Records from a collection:
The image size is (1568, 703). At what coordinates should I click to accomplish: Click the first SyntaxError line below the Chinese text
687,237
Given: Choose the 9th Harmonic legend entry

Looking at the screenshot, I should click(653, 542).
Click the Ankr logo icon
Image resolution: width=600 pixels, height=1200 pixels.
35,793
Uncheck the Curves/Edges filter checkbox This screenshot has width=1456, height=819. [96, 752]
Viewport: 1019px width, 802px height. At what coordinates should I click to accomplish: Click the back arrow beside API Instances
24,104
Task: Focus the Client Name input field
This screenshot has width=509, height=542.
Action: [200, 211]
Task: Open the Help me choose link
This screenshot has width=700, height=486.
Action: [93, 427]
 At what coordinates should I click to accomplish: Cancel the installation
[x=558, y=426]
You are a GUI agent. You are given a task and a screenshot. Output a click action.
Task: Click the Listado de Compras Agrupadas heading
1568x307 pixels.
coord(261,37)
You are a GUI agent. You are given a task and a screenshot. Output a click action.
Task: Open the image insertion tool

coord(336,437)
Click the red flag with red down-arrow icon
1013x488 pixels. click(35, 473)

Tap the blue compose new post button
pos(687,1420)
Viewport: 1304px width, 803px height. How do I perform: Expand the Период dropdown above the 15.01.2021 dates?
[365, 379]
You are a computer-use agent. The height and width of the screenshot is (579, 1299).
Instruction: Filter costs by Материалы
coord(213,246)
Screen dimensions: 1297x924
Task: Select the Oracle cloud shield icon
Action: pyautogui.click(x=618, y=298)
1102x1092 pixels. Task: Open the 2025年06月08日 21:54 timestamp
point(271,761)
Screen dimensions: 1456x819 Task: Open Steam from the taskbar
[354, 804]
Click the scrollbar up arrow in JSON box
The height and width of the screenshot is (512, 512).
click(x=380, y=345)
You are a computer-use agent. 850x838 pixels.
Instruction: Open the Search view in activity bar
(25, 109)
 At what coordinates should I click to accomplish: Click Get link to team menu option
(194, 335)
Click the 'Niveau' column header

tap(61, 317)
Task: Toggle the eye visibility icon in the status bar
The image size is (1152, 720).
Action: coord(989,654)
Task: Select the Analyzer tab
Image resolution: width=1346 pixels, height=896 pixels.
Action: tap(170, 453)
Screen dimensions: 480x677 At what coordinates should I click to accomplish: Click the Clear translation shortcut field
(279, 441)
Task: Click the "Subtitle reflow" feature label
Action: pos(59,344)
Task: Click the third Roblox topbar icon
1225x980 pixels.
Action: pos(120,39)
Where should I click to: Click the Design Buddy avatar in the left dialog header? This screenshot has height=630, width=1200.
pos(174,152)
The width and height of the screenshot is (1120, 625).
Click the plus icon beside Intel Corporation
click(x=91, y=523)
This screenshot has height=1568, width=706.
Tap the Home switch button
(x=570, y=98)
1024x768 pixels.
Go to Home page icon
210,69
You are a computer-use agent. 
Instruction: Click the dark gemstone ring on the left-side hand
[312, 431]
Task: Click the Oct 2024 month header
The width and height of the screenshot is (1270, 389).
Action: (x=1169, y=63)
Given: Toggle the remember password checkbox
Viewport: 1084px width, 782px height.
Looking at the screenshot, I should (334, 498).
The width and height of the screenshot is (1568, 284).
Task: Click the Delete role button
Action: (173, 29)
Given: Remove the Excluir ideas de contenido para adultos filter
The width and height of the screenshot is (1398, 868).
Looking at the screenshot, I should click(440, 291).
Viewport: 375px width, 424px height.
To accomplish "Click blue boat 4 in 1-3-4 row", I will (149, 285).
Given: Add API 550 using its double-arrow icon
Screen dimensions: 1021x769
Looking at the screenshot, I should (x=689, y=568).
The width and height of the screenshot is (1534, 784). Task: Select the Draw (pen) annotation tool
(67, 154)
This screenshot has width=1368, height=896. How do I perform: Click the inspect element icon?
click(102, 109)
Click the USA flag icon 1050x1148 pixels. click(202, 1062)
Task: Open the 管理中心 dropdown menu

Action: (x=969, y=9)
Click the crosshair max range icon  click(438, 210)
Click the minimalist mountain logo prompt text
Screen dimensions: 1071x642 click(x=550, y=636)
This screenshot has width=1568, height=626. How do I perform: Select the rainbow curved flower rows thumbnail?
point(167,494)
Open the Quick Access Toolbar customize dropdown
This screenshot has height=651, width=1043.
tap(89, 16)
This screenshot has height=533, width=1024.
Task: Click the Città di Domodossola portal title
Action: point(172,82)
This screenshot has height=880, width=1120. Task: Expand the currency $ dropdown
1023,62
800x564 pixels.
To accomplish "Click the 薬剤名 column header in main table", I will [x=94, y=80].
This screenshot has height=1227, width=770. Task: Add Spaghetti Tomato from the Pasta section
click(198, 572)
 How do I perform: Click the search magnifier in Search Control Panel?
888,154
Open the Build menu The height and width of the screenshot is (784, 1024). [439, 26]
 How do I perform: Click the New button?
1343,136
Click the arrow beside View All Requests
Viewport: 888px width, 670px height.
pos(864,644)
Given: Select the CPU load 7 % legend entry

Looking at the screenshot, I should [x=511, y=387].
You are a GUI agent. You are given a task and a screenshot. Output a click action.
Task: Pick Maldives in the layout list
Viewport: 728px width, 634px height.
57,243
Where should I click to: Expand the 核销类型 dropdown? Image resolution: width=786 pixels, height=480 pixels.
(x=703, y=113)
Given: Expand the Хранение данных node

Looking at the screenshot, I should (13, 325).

**Problem to solve:**
Can you write out, word for word, the lines from the one containing "Task: Click the third Roblox topbar icon" through the one containing "Looking at the screenshot, I should (x=689, y=568).", including both of those lines?

**Result:**
Task: Click the third Roblox topbar icon
1225x980 pixels.
Action: pos(120,39)
Where should I click to: Click the Design Buddy avatar in the left dialog header? This screenshot has height=630, width=1200.
pos(174,152)
The width and height of the screenshot is (1120, 625).
Click the plus icon beside Intel Corporation
click(x=91, y=523)
This screenshot has height=1568, width=706.
Tap the Home switch button
(x=570, y=98)
1024x768 pixels.
Go to Home page icon
210,69
You are a computer-use agent. 
Instruction: Click the dark gemstone ring on the left-side hand
[312, 431]
Task: Click the Oct 2024 month header
The width and height of the screenshot is (1270, 389).
Action: (x=1169, y=63)
Given: Toggle the remember password checkbox
Viewport: 1084px width, 782px height.
Looking at the screenshot, I should (334, 498).
The width and height of the screenshot is (1568, 284).
Task: Click the Delete role button
Action: (173, 29)
Given: Remove the Excluir ideas de contenido para adultos filter
The width and height of the screenshot is (1398, 868).
Looking at the screenshot, I should click(440, 291).
Viewport: 375px width, 424px height.
To accomplish "Click blue boat 4 in 1-3-4 row", I will (149, 285).
Given: Add API 550 using its double-arrow icon
Screen dimensions: 1021x769
Looking at the screenshot, I should (x=689, y=568).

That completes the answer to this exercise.